■ TAREAS REQUERIDAS:
**A)** Resume en dos oraciones el texto sobre Altafonte.
**B)** Prosigue el texto sobre Altafonte a partir de su última oración.

Entre los artistas y Spotify

Altafonte , distribuidora que comercializa música en plataformas de streaming y tiendas 'on line', opera en 160 países

El 35% de los ingresos de la firma crada en el 2011 proceden del negocio en España

Guillem Tapia

Con camiseta negra  Nando Luaces e Inma Gras  fundadores de Altafonte

Con camiseta negra  Nando Luaces e Inma Gras  fundadores de Altafonte / FOTO INSTAGRAM ALTAFONTE

Pocas industrias se han visto más afectadas que la musical por la revolución digital y la tendencia indica que la relevancia del formato físico avanza sin remedio hacia la marginalidad. El 2016 fue el primer año en que la música digital ('streaming' y descargas principalmente) superó netamente al soporte físico, a pesar de la "segunda juventud" del vinilo. Ya en el 2017, el 65,8% de los ingresos por venta de música –que alcanzaron los 232 millones– procedieron de las ventas digitales mientras que el 34,2% restante correspondió a los CDs y demás soportes, según los últimos datos de Promusicae

El cambio tan radical y acelerado de paradigma se ha llevado por delante a muchas tiendas de discos, pero algunas empresas del sector, aquellas que han tenido más cintura, han conseguido adaptarse. Es el caso de Altafonte, una distribuidora musical que comercializa música en plataformas de 'streaming' y tiendas 'on line', además de ofrecer otros servicios como distribución física y gestión de derechos y 'copyright'.

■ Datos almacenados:

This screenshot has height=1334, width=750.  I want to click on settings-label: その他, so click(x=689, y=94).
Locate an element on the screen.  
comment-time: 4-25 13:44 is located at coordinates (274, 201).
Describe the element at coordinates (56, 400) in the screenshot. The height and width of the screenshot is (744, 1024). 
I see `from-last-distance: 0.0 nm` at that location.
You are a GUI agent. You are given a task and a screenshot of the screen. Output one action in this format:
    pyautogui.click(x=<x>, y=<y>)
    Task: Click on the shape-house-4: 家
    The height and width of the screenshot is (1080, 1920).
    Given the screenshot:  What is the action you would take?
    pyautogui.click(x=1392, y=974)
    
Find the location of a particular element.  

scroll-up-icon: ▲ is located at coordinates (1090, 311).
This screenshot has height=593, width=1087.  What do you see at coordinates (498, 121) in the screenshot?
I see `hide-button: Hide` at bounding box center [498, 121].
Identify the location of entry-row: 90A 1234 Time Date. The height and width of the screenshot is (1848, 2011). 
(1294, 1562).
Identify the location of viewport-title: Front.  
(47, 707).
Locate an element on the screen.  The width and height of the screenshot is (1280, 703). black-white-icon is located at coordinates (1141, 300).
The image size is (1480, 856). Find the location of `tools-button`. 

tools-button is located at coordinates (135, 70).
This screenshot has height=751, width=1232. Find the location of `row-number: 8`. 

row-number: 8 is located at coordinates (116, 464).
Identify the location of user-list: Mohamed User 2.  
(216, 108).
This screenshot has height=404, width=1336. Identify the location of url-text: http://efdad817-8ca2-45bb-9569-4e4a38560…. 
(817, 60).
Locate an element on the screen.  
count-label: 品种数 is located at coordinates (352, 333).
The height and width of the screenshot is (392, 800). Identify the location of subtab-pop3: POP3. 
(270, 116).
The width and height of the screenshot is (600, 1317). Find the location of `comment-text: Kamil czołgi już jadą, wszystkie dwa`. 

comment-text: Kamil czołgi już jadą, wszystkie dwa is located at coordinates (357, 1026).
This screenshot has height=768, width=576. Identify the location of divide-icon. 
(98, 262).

■ RESPUESTAS POR TAREA:
**A)** Según Promusicae, en 2017 el 65,8% de los ingresos por venta de música, que alcanzaron los 232 millones, procedió de las ventas digitales y el 34,2% restante de los CDs y demás soportes. Altafonte es una distribuidora que comercializa música en plataformas de 'streaming' y tiendas 'on line', ha logrado adaptarse a ese cambio, opera en 160 países y obtiene el 35% de sus ingresos en España.

**B)**
"Los artistas, normalmente a través de un sello discográfico, llegan a un acuerdo con nosotros para que distribuyamos su música en las diferentes plataformas digitales con las que mantenemos acuerdos. Por proporcionar esta música a compañías como Spotify Apple Music, nosotros recibimos un pago que trasladamos al creador de los contenidos", explicó Nando Luaces, presidente de Altafonte, durante un encuentro con el Icex

Mercado limitado

Uno de los principales problemas para una compañía como Altafonte es que el mercado español es limitado. Tal y como ilustra Luaces, España represente tan solo un 1,5% del negocio global de la música, alejadísima de EEUU, el líder indiscutible, que representa el 40%. Es por este motivo que la empresa tiene una clara vocación internacional centrada en el mercado iberoamericano. Altafonte dispone de, además de la sede principal en Madrid, oficinas en Lisboa, Miami, Ciudad de México, Bogotá, Lima, Rio de Janeiro, Buenos Aires y Santiago de Chile. A medio plazo la compañía también planea abrir delegaciones en Los Ángeles y Sao Paulo.

La firma recibe ingresos de 160 países y España, que es su principal mercado, supone un 35% de la cifra de negocio. La empresa distribuye a más de 100 plataformas –las más importantes son las archiconocidas Spotify, Apple Music, YouTube o iTunes–, pero también a compañías locales desconocidas para el gran público.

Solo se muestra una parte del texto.